You doubts are well founded. Unfortunately, even after more than one century since the very clear point of view of Planck expressed in his "Treatise on Thermodynamics", people continue to be confused by an ill-chosen formalism.

Although the notation $\delta Q$ (sometimes one can find a d with a bar insted of $\delta$)is intended to convey the meaning that the quantity is not a differential, this is a poor choice since the use of $\delta$ for differences is a well established use.

So, unless one wouldn't like to use Q, as Planck did, for whatever amount of exchanged heat, one should intend $\delta Q$ and $\delta W$ in the formula $$ dU = \delta Q + \delta W $$ as heat and work small enough to justify the substitution of the difference of interna energy $\Delta U$ with its differential and nothing more. (I prefer to use the convention which uses the $+$ sign in front of both work and heat).


and here is my doubt. That 𝛿 doesn't indicate a variation?

$\delta$ does indicate a variation, but its a variation in the amount of heat and work transfer. They are inexact differentials because heat and work depend on the path.
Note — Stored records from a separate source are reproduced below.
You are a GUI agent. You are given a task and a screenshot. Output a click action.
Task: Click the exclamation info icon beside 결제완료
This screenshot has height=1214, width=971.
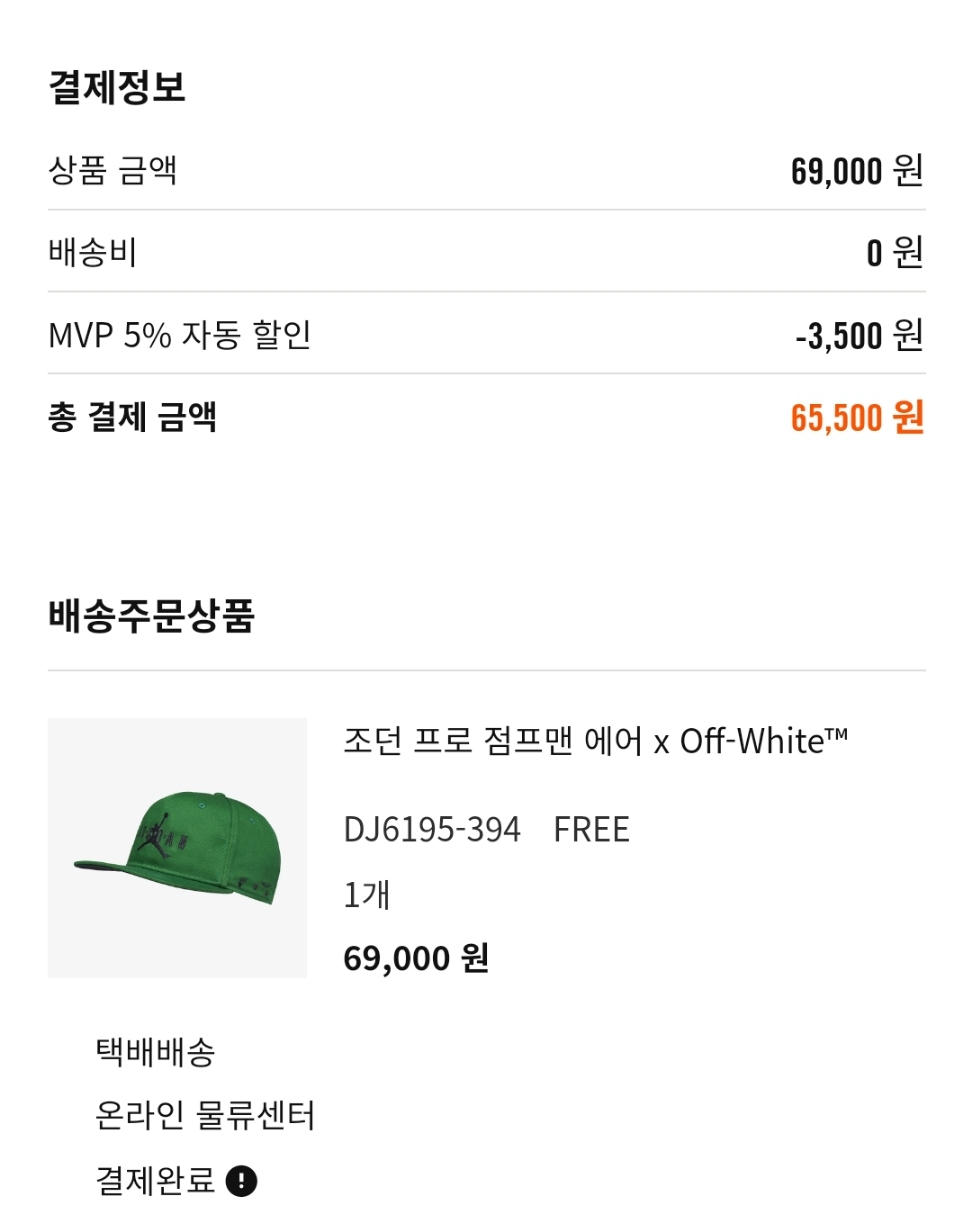click(241, 1181)
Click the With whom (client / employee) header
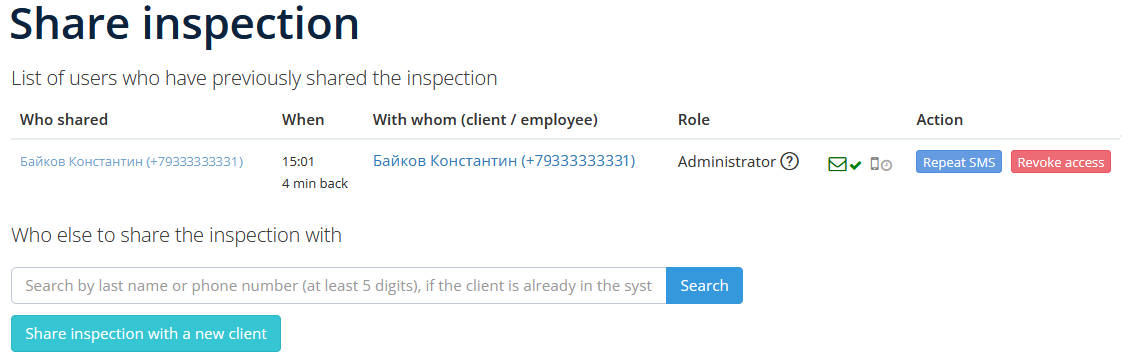Screen dimensions: 1131x362 click(485, 120)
This is because heat and work are not state properties but are energy transfers.

Let's take work transfer involving a gas in a piston cylinder. The $\delta$ means we need to specify the path for work transfer.

For example, if we specify a constant pressure process we can change the $\delta$ to a $d$ and then express the differential amount of work as an exact differential, or $dW=PdV$. Integrating between the initial and final state gives $W=P(V_{f}-V_{i})$

For another example, if we specify a constant temperature path (isothermal process) where PV=constant, we can again change the $\delta$ to a $d$. For an ideal gas, where $PV=RT$, $dW=PdV=\frac {RT}{V}dV$. Integrating between initial and final states gives us $W=(RT)ln\frac{V_f}{V_{i}}$

If we don't specify the path, there are an infinite number of paths for work and heat, but the combination gives a unique change in internal energy so that always $\Delta U=Q-W$ where $Q$ and $W$ are positive when $Q$ is the total heat transferred to the system and $W$ is the total work done by the system, each determined by integration for the given paths.

Bottom line: Once we specify the path, the differential work and heat become exact differentials.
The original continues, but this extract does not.